Doppler echocardiography and color Doppler flow imaging were used to
assess the results of percutaneous mitral valvotomy in 293 consecutive
patients aged 16-86 years (mean age 52.4 ± 13.5). Doppler examinations
were performed the day before as well as within 2 days and 3 months after
valvotomy. The first 161 procedures were carried out using the double-balloon
technique and the last 132 using the Inoue technique. Mitral valve area,
calculated according to the Gorlin formula, increased on average from 1.0 ±
0.3 to 2.0 ± 0.5 cm^2 (p < 0.0001) and the mean gradient dropped on average
from 12.5 ± 4 to 5 ± 2 mm Hg (p < 0.0001). Grade 1+ mitral regurgitation
was present in 85 patients (29%) before valvotomy when estimated from left
ventricular angiography. After valvotomy, it worsened to grade 2+ in 19
patients (6%) and to grade 3+ or 4+ in 5 cases (1.7%). Grade 1+, 2+ and 3+
mitral regurgitation appeared in 28 (9.5%), 5 (1.7%) and 6 patients (2%),
respectively. Grade 1+ mitral regurgitation was detected by color Doppler in
159 patients (54%) before valvotomy. After the procedure, it worsened to
grade 2+ in 16 patients (5%) and to grade 3+ or 4+ in 5 patients (1.7%). Grade
1+, 2+ and 3+ mitral regurgitation appeared in 30 (10%), 6 (2%) and 2 (0.7%)

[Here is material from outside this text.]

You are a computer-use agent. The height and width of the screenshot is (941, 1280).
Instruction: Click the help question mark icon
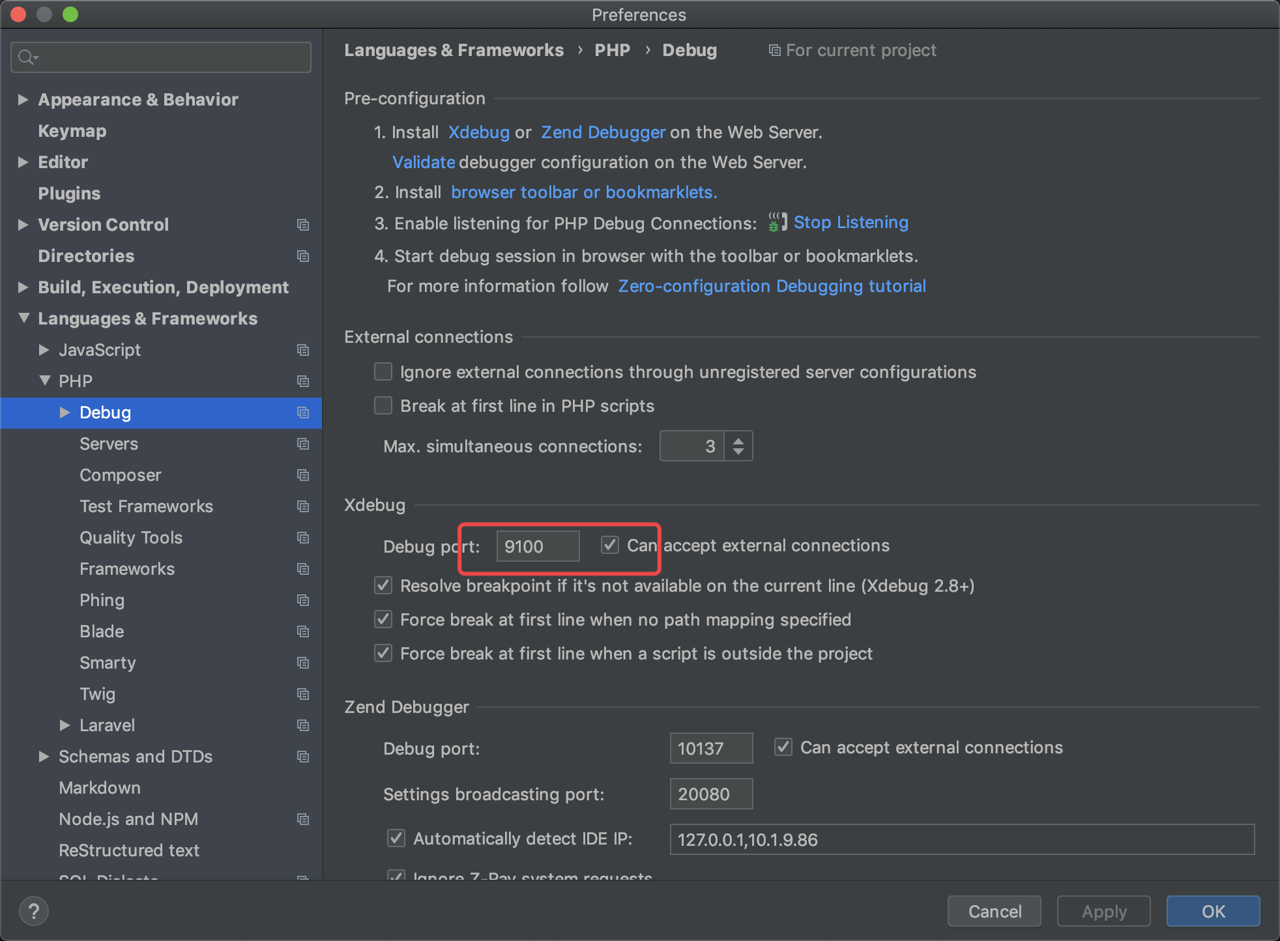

patients, respectively. Mitral regurgitation disappeared after valvotomy in 21
patients (7.2%). The specificity of color Doppler in the detection of mitral
regurgitation was questionable when compared to contrast angiography
(44%), perhaps because color Doppler may be more sensitive than left ventriculography
in the diagnosis of mild mitral regurgitation. All in all, mitral
regurgitation quantification determined by color Doppler correlated well with
contrast angiography data, with a discrepancy of more than 1 grade in only 6
patients. The location and mechanism of mitral regurgitation were determined
using color Doppler. Regurgitation was central in most cases; it was
sometimes located on one commissure or on both in 26 cases. Color Doppler
visualized an atrial septal defect in 115 patients (39%) on day 2, which persisted
in 36 of 96 patients reexamined 3 months later. A shunt inversion was
present during deep inhalation in 1 case. No correlation was found between
the persistence or disappearance of the shunt and the results of mitral valvotomy.